→ SOURCE EXCERPT
--- start ---
One of the things that I've always known, and I've talked about this often with respect to the LGBTQ plus communities in America, which are massive, that were any identifiable, very identifiable, marginalized group in America to vote en masse, and none of us are monoliths, but were we to vote en masse, we would have a dramatic impact on whatever election we were participating in. We've seen data recently that 70 to 80% of LGBTQ plus Americans that are voting are going to be voting Democrat, which means that 25, 30% are going to be voting for a party that has in their official platform that our marriages should not exist. That's a real problematic thing.
The way I see marginalized communities impacting this election is that they are stepping up in record numbers. They are registering to vote in record numbers. They're participating and campaigning and getting out the vote in record numbers.
Maybe once again, it will be women of color that are saving democracy. Once again, it will be second and third generation immigrants who have a deep understanding of what fascism looks like, what discrimination looks like, what a caste system looks like, and why those things are so damning that will be stepping up to save us. As a part of the LGBTQ plus communities, I hope and see that for our communities as well.
--- end ---
→ WRITTEN TASK 1
In the remarks on marginalized voters, what share of LGBTQ plus Americans who vote are expected to vote Democrat?
→ WRITTEN TASK 2
Rewrite the passage of the remarks on marginalized voters starting with "One of the things" and going on through "real problematic thing.", changing "marriages" to "unions".

→ DATA EXCERPTS
--- start ---
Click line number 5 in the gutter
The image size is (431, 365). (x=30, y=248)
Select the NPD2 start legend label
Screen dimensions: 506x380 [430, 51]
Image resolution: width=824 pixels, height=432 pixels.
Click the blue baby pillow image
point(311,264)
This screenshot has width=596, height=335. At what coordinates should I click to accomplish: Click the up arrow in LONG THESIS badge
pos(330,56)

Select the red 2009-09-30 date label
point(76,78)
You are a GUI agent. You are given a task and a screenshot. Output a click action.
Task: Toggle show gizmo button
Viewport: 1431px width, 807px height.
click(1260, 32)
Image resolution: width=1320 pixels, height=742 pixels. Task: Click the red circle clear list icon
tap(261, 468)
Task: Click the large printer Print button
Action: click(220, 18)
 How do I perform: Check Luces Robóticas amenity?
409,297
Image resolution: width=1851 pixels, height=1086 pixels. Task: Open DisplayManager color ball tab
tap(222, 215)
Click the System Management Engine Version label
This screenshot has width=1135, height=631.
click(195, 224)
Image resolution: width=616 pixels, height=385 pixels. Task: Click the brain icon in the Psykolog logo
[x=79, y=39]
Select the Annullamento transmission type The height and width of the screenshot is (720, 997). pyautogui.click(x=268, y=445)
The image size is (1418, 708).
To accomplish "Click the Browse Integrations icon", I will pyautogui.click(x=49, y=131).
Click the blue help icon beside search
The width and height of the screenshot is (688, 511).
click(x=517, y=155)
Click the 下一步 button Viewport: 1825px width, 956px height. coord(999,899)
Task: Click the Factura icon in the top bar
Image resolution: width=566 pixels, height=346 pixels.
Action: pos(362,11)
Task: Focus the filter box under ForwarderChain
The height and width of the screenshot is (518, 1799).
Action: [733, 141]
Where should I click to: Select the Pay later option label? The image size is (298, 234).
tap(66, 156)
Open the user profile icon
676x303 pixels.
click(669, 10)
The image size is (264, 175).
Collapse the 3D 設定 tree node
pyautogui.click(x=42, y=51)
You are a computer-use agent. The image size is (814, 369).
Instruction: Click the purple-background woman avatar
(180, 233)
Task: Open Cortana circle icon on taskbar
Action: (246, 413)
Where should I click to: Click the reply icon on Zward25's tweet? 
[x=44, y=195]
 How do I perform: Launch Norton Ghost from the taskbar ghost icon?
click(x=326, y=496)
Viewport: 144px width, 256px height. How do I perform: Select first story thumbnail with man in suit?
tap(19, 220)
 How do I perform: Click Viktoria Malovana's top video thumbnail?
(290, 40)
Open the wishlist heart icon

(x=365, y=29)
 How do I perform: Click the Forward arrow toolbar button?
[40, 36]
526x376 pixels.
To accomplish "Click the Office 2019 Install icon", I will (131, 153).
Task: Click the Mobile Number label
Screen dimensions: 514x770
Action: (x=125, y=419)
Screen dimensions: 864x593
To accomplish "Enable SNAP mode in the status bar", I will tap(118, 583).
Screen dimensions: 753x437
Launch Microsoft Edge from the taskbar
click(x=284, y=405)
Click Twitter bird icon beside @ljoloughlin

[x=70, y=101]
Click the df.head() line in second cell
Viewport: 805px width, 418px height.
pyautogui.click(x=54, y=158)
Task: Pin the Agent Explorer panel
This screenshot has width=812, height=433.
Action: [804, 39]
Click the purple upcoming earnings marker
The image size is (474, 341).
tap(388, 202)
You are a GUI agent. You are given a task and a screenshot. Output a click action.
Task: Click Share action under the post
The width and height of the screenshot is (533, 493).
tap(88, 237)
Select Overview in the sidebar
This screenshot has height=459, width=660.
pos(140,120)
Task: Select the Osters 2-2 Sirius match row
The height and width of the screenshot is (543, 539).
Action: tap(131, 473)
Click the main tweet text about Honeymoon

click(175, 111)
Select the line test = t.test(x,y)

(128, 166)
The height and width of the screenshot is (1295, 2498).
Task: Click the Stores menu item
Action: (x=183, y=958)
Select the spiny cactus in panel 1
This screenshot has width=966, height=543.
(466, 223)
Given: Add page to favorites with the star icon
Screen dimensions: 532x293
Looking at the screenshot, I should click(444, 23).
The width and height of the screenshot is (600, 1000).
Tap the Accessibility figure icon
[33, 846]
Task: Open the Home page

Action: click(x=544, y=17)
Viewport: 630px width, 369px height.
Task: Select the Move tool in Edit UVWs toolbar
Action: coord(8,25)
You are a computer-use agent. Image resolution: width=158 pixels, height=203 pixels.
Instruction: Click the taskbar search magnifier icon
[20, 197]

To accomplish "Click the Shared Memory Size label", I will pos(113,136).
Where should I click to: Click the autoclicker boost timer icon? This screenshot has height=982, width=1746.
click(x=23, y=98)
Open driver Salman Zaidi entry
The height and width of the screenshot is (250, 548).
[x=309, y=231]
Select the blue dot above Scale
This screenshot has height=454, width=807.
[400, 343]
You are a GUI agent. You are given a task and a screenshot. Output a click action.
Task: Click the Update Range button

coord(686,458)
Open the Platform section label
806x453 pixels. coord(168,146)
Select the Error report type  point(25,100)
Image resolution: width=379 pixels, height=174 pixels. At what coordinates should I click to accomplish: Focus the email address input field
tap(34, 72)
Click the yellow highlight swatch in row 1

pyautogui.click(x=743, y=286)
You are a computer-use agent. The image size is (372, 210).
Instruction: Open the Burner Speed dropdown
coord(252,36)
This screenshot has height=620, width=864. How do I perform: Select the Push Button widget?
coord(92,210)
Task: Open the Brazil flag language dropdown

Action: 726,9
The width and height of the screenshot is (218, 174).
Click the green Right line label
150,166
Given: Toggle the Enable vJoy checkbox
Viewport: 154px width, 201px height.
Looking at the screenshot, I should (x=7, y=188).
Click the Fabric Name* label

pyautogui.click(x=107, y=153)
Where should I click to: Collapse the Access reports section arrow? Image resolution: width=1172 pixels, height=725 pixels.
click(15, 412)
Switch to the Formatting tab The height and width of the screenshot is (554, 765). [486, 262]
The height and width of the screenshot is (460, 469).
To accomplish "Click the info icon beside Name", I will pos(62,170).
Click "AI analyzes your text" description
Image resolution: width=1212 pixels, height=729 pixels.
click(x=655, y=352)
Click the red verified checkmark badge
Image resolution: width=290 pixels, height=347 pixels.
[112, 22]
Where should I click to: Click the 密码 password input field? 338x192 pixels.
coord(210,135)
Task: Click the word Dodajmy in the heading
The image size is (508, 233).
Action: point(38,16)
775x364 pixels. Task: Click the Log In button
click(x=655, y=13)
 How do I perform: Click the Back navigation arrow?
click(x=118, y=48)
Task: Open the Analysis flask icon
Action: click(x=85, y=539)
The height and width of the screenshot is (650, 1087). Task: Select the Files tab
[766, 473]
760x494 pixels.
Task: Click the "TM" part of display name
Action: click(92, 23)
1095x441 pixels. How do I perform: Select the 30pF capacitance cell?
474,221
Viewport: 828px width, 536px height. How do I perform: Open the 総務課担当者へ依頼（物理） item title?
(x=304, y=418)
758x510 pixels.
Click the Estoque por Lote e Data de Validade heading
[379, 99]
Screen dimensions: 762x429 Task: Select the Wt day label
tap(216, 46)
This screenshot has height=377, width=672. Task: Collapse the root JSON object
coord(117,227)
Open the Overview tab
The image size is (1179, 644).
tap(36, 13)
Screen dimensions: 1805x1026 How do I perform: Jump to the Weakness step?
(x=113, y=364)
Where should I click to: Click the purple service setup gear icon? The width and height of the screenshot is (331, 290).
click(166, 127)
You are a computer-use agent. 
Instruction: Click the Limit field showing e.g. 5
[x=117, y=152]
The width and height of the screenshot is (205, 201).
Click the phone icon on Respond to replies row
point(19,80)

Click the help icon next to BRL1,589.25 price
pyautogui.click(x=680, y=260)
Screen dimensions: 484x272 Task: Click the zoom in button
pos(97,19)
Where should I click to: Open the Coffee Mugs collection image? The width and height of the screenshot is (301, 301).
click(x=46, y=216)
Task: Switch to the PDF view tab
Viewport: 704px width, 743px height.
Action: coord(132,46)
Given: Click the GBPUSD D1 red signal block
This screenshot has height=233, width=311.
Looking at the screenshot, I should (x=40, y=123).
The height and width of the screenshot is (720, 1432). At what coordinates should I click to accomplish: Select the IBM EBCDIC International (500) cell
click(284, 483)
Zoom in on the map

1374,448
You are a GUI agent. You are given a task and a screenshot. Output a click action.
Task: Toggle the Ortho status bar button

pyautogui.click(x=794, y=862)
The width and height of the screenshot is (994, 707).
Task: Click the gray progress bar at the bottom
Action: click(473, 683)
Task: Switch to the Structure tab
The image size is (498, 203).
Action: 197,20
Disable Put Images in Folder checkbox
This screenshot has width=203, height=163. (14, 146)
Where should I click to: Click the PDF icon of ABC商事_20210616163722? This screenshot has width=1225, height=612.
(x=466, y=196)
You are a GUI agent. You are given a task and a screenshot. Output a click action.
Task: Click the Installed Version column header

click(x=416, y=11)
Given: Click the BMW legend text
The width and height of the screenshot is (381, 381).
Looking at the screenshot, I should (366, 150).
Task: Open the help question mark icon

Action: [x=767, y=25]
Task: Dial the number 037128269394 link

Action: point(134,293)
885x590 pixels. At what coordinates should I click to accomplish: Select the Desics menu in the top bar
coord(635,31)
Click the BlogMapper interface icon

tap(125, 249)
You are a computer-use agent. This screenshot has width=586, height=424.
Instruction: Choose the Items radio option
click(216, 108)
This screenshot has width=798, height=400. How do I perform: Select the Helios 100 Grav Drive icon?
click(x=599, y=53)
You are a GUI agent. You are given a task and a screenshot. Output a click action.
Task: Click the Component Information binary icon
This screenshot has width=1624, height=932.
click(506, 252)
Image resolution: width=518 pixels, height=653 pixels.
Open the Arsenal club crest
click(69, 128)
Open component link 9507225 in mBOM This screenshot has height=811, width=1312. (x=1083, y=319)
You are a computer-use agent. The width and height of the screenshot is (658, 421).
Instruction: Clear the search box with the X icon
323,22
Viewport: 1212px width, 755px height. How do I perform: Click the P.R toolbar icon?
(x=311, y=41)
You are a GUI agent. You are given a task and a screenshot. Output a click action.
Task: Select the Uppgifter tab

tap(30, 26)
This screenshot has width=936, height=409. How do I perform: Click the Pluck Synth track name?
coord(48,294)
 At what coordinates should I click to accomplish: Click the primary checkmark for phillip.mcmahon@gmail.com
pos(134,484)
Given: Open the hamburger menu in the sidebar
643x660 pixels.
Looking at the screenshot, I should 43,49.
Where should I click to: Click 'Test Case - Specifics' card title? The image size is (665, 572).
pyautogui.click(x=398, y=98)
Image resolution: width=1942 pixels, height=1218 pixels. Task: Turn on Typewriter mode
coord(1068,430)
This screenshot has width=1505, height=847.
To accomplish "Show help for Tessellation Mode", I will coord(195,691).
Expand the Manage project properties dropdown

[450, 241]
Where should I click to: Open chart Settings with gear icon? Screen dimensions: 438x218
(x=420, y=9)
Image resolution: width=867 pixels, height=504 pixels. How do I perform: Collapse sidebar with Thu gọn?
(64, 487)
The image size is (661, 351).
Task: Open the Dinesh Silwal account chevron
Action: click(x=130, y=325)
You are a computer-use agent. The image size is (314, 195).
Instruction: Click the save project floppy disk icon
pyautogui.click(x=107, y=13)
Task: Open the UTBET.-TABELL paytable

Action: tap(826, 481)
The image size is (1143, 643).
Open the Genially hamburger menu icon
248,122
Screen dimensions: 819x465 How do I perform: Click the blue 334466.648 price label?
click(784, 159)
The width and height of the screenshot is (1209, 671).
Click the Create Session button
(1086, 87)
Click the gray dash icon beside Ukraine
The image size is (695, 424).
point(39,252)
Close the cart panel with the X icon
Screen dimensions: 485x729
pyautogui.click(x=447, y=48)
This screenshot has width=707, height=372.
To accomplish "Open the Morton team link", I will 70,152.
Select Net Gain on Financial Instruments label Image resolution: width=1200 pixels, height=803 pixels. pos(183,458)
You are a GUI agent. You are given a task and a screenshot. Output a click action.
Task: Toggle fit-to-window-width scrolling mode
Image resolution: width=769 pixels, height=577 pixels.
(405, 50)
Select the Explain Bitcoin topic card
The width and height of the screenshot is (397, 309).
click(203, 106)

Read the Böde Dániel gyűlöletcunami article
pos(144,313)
--- end ---
→ ANSWER 1
70 to 80%

→ ANSWER 2
One of the things that I've always known, and I've talked about this often with respect to the LGBTQ plus communities in America, which are massive, that were any identifiable, very identifiable, marginalized group in America to vote en masse, and none of us are monoliths, but were we to vote en masse, we would have a dramatic impact on whatever election we were participating in. We've seen data recently that 70 to 80% of LGBTQ plus Americans that are voting are going to be voting Democrat, which means that 25, 30% are going to be voting for a party that has in their official platform that our unions should not exist. That's a real problematic thing.